◆ **Problema planteado a**
Indica si cada afirmación concuerda con el fragmento sobre la llegada a Compostela: (i) al llegar a la plaza del Obradoiro, quien narra se arrodilló y besó el suelo; (ii) la primera plaza que alcanzaron fue la de Platerías; (iii) en las calles de la ciudad no había ni flechas ni conchas. Responde sí o no a cada una y cita literalmente las palabras del texto que lo deciden.

◆ **Fragmento proporcionado**
En fin, apretamos los dientes, nos sujetamos la mochila y, arañando el suelo con los bastones, tiramos hacia la cima, hacia el final del camino. Siguiendo culos, como nos había aconsejado el alberguero del Orense -¡Ay, traidor, el día que te pille...!- remontamos el repecho adelantando a cuantos peregrinos nos encontramos. Y fueron unos cuantos.


Coronada la cuesta, el galimatías de calles, semáforos, policía urbana y, sobre todo, gente, gente y más gente, nos desconcertó ligeramente. Estábamos acostrubrados a la soledad. Y a las conchas doradas. Y a las flechas amarillas. Allí no había de eso. Ni flechas, ni conchas. Con gran dificultad y soportando la espera de los insoportables semáforos de la plaza de Galicia, llegamos al entramado de callejuelas y casas bajas de piedra, de soportales, tiendas y restaurantes. De gente en muchedumbre, apelotonada e inmóvil.


Dos calles, tres aglomeraciones y cuatro maldiciones por algún que otro obstáculo impertinente y alcanzamos la primera plaza, la de Platerías. Tan llena de gente que apenas se veía el suelo. Caminar, un suplicio. Perdidos y abotargados, navegamos sin rumbo fijo hasta llegar a la plaza del Obradoiro.


Allí sí nos paramos. Nos miramos y sonreímos plenos de felicidad. Habíamos llegado. Con la sonrisa permanente, comtemplamos aquel maravilloso lugar. Quise arrodillarme y besar el suelo, pero desistí. Demasiados policías como para hacer cosas raras y, ¿por qué no decirlo?, si me agachaba no me levantaba ni una de las grúas Valladolid.

Caminando ya sin prisa, Juan sentenció:


Compostela, abrazo al Santo, misa del peregrino y a casa.


Amén.

jueves, 21 de octubre de 2010

Dos torres en el horizonte




Salir de Piñeiro con la panza llena y encontrar otra cuesta. Otra cuesta, y van...




¡Qué desesperación!

Extracto del conjunto de datos:
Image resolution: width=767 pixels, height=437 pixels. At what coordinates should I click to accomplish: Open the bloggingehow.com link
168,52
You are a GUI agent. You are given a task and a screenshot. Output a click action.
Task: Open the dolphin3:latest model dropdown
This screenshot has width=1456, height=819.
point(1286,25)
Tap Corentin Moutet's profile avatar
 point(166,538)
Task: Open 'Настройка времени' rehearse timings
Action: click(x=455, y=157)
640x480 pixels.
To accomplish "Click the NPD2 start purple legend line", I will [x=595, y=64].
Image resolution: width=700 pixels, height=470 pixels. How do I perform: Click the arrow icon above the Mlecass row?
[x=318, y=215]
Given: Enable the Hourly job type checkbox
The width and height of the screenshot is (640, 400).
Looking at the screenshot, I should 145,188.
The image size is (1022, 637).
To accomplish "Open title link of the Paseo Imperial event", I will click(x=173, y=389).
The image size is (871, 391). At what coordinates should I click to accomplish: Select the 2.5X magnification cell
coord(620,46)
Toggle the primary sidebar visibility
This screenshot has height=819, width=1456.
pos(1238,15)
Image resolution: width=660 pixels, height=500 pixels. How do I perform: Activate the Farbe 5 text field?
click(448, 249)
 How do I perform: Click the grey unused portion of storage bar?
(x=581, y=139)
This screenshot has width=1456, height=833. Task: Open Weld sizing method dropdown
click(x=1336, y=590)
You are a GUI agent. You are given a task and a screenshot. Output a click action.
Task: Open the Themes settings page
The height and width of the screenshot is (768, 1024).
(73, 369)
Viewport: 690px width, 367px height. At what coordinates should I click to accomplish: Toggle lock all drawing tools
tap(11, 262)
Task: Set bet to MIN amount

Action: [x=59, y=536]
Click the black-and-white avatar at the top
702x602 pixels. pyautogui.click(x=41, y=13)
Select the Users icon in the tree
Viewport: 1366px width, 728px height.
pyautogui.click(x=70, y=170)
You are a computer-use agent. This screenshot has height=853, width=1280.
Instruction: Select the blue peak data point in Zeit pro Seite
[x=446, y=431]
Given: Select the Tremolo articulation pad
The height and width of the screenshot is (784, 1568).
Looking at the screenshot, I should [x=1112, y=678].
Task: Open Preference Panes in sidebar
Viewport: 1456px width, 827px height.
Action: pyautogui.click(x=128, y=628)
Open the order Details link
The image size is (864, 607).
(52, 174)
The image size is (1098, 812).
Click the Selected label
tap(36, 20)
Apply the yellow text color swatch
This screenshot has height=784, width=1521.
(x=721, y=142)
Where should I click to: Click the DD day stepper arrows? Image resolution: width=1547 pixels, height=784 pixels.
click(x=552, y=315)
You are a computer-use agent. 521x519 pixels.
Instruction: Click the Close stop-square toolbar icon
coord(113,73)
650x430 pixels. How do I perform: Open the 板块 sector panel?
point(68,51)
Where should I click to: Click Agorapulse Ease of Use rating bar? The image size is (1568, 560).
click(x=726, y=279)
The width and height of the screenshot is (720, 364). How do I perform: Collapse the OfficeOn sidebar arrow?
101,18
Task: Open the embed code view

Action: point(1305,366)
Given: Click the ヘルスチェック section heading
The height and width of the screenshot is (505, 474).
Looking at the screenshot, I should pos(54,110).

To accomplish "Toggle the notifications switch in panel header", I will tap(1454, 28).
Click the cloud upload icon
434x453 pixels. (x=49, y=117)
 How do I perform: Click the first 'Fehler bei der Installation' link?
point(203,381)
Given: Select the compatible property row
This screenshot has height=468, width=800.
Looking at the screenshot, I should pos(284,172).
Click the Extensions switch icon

◆ **Problema planteado b**
En las filas, sustituye "Open" por "Show" y escribe de nuevo las líneas comprendidas entre la que contiene "You are a computer-use agent. 521x519 pixels." y el final de las filas, ambas incluidas, sin ningún otro cambio.

◆ **Resultado a**
(i) No: «Quise arrodillarme y besar el suelo, pero desistí.»
(ii) Sí: «alcanzamos la primera plaza, la de Platerías»
(iii) Sí: «Allí no había de eso. Ni flechas, ni conchas.»

◆ **Resultado b**
You are a computer-use agent. 521x519 pixels.
Instruction: Click the Close stop-square toolbar icon
coord(113,73)
650x430 pixels. How do I perform: Show the 板块 sector panel?
point(68,51)
Where should I click to: Click Agorapulse Ease of Use rating bar? The image size is (1568, 560).
click(x=726, y=279)
The width and height of the screenshot is (720, 364). How do I perform: Collapse the OfficeOn sidebar arrow?
101,18
Task: Show the embed code view

Action: point(1305,366)
Given: Click the ヘルスチェック section heading
The height and width of the screenshot is (505, 474).
Looking at the screenshot, I should pos(54,110).

To accomplish "Toggle the notifications switch in panel header", I will tap(1454, 28).
Click the cloud upload icon
434x453 pixels. (x=49, y=117)
 How do I perform: Click the first 'Fehler bei der Installation' link?
point(203,381)
Given: Select the compatible property row
This screenshot has height=468, width=800.
Looking at the screenshot, I should pos(284,172).
Click the Extensions switch icon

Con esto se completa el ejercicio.